Y es que hay mucho bien en el mundo y mucha gente que se mueve para mejorarlo. Me ha llamado la atención la existencia de una organización llamada “Lo que de verdad importa”, y que trata de promover valores humanos entre los jóvenes a través de encuentros donde dan testimonio personas que son ejemplo de coraje, superación, esfuerzo y bondad humanos. Me impresionó lo que decía la modelo y actriz estadounidense Sharon Blynn, que padeció un cáncer de ovarios a los 20 años y, que tras superar la enfermedad, comenzó a ayudar a otras mujeres popularizando un símbolo: su calva. Dice ella: “Mi enfermedad me ha dado una energía renovada, pasión y una perspectiva de vida. He dado prioridad a un estilo de vida saludable mental, corporal y espiritualmente. He aprendido a amar, a cultivar mi vida día a día y a perseguir mis metas disfrutando cada momento”.

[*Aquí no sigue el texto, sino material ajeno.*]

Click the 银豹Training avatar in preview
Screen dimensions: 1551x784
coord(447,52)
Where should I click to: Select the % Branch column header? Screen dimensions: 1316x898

Una invitación a que tú y yo intentemos esta semana vivir desde esta pasión por amar y entregar lo mejor de nosotros mismos, a pesar de las dificultades y problemas que la existencia diaria nos depare. No dejes de luchar por tus ideales ni de perseguir tus sueños, sublevándote contra toda discriminación y marginación, tendiendo puentes de paz y perdón, acogiendo con una sonrisa a quien se te acerque cada día, en especial aquellos que más sufren y más te necesitan, abriendo tu mano solidaria al pobre, ofreciendo tu hombro de consuelo al que está solo, triste o desesperanzado. No te contagies del pesimismo, pronuncia palabras de ilusión y optimismo, riega tu vida y la vida de los demás con el agua refrescante de tu alegría, y no te enzarces en discusiones que enfrentan, sino en actos que construyen puentes de fraternidad, respetando las opiniones diferentes, y defendiendo siempre la verdad buscada entre todos. Sé persona de consenso y de diálogo, y une tus fuerzas a todos los que trabajan por la paz. Huye de lo grandilocuente y aparatoso, busca lo sencillo y a los sencillos, porque en ellos encontrarás la mayor sabiduría y la segura felicidad de vivir. Te envío también un adjunto que es un cuento sobre cómo podemos encontrar a Dios en las cosas y en las personas más sencillas, y una decálogo de la alegría que deseo te ayude disfrutar más de la vida, sembrando alegría a tu alrededor.
DECÁLOGO DE LA ALEGRÍA
1. La alegría pedirás a Dios cada mañana.
2. Calma y sonrisa mostrarás incluso cuando estés disgustado.
3. En tu corazón volverás a decir: Dios que me ama está siempre a mi lado.
4. Siempre verás el lado bueno de los demás.
5. La tristeza la echarás fuera de ti.
6. Evitarás quejas y críticas, porque no hay nada más deprimente que eso.
7. A tu trabajo cotidiano te dedicarás con un ánimo alegre y decidido.
8. A los nuevos y visitantes siempre acogerás con cariño.
9. Pensarás siempre en positivo.
10. Repartiendo alegría a los demás, siempre te sentirás bien contigo mismo.